Это была сфера культуры, литературы, но с уклоном к предельному. Мистические и религиозные темы ставились скорее, как темы культурные, литературные, чем жизненные. Многие подходили к религиозным темам со стороны историко — культурной, эстетической, археологической. Мистика была новью для русских культурных людей, и в подходе к ней чувствовался недостаток опыта и знания, слишком литературное к ней отношение. То было время духовного кризиса и идейного перелома в русском обществе, в наиболее культурном его слое.
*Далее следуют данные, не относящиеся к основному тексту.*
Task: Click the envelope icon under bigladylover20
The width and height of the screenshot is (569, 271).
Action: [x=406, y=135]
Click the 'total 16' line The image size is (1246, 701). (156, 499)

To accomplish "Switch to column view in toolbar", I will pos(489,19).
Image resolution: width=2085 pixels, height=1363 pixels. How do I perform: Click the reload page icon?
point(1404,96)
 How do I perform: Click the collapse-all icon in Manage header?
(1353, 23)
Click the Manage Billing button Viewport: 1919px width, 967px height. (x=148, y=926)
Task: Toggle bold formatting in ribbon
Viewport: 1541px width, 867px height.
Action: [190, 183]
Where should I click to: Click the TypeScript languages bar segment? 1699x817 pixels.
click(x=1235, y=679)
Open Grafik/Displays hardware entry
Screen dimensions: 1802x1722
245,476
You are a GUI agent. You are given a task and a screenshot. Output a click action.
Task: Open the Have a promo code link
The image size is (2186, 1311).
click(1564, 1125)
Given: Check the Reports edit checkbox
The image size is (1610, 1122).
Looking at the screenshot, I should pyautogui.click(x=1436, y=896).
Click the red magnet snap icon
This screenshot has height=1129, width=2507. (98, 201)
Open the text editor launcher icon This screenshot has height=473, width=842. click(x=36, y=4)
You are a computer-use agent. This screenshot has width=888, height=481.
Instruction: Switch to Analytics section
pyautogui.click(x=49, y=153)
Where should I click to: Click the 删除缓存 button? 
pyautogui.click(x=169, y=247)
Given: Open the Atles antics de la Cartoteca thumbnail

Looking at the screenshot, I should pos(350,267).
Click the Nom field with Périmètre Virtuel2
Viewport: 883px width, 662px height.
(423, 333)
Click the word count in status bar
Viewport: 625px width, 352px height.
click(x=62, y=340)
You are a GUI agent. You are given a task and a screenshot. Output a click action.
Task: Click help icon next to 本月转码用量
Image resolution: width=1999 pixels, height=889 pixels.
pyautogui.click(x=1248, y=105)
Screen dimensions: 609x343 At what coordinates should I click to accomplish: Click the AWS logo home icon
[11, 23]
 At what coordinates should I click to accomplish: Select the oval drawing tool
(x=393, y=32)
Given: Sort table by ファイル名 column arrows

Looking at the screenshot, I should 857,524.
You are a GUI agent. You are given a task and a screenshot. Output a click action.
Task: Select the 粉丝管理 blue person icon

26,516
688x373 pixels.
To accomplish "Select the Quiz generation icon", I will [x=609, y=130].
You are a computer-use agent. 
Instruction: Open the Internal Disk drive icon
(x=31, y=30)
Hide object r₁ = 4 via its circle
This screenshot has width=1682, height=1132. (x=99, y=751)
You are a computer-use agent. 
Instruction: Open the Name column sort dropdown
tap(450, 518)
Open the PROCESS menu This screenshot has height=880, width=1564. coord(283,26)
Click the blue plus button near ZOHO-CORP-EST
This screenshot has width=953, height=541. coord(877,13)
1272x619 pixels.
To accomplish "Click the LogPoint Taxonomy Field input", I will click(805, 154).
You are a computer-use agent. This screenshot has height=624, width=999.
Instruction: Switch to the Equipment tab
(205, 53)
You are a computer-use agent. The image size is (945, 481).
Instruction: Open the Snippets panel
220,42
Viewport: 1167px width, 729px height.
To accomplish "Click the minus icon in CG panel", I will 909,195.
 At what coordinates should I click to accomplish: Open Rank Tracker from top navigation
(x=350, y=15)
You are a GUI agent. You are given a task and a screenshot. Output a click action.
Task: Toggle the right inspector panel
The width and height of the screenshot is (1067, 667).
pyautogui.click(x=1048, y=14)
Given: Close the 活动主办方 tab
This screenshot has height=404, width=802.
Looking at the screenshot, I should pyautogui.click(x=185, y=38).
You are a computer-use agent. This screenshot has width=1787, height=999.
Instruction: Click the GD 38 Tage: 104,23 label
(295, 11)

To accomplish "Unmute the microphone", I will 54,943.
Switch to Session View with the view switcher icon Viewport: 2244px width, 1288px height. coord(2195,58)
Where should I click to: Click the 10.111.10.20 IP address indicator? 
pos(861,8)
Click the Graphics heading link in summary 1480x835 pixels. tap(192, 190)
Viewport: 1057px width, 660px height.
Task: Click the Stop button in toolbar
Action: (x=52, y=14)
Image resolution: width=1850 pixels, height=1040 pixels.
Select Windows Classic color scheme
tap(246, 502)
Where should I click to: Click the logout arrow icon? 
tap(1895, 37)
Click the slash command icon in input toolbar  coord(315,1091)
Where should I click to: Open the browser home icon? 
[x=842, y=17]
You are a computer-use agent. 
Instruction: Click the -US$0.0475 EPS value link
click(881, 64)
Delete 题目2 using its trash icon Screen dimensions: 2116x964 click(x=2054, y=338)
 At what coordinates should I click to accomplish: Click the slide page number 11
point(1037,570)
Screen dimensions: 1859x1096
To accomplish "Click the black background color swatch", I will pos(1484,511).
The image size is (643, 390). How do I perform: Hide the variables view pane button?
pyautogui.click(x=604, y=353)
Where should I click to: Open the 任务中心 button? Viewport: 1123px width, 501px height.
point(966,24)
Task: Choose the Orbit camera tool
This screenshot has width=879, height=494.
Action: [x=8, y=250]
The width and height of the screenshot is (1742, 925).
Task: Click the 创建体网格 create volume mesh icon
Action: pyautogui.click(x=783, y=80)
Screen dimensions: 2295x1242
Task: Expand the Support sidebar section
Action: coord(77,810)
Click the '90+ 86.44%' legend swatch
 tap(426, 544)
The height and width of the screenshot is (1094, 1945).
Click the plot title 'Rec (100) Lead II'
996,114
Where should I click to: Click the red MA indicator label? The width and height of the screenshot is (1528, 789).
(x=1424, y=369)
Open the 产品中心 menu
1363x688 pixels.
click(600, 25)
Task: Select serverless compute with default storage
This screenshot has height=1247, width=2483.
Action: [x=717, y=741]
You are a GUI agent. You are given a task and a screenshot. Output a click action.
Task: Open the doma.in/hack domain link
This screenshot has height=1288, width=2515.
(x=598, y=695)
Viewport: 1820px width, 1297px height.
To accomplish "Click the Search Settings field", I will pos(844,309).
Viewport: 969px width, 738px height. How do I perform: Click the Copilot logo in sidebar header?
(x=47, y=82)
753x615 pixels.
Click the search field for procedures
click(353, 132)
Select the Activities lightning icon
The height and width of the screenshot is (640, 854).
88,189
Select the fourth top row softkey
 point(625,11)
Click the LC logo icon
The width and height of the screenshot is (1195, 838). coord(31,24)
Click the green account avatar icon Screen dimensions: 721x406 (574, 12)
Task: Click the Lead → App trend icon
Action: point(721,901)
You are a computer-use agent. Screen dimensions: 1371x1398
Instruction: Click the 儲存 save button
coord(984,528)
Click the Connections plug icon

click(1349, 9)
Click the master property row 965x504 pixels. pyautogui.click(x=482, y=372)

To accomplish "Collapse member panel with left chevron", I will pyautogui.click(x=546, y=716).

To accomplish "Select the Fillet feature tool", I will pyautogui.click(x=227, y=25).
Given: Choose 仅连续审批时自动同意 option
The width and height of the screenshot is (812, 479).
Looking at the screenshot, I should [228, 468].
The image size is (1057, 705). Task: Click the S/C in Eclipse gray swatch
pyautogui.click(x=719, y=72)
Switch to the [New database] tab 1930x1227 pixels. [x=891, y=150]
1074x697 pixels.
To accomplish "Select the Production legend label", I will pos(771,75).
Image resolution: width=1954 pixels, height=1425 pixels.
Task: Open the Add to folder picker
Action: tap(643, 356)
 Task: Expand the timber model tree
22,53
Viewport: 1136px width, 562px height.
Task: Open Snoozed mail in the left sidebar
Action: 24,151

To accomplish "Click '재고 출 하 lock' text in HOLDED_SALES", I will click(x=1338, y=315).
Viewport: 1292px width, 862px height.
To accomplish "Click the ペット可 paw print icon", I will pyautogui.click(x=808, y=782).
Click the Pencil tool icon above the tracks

На «среды» ходили люди, которые группировались вокруг журналов нового направления — «Мира искусства», «Нового пути», «Вопросов жизни», «Весов». Повышался уровень нашей эстетической культуры, загоралось сознание огромного значения искусства для русского возрождения. И как-то сразу же русское литературно — художественное движение соприкоснулось с движением религиозно — философским.
В лице Вяч. Иванова оба течения были слиты в одном образе, и это соприкосновение разных сторон русской духовной жизни все время чувствовалось «на средах». Но ничего не было узко кружкового, сектантского. В беседах находили себе место и люди другого духа, позитивисты, любившие поэзию, марксисты со вкусами к литературе. Вспоминаю беседу об Эросе, одну из центральных тем «сред». Образовался настоящий симпозион, и речи о любви произносили столь различные люди, как сам хозяин Вячеслав Иванов, приехавший из Москвы Андрей Белый и изящный проф. Ф. Ф. Зелинский, и А. Луначарский, видевший в современном пролетариате перевоплощение античного Эроса, и один материалист, который ничего не признавал, кроме физиологических процессов. Но господствовали символисты и философы религиозного направления. Частыми посетителями и участниками собеседований по средам были Е. Аничков, М. Волошин, Л. Габрилович, проф. Ф. Зелинский, Вяч. Г. Каратыгин, проф. Н. Котляревский, В. Мейерхольд, В. Нувель, проф. М. Ростовцев, Ф. Сологуб, Г. Чулков, К. Сюнненберг. Часто бывали, но сравнительно редко говорили А. Блок, Бакст, Добужинский, С. Городецкий, М. Кузмин, К. Сомов, А. Ремизов, П. Соловьев. Реже можно было встретить Д. Мережковского, З. Гиппиус, Д. Философова, А. Карташева, а также В. Розанова. Нередко среды были посвящены поэзии, и многие молодые поэты впервые читали там свои стихи.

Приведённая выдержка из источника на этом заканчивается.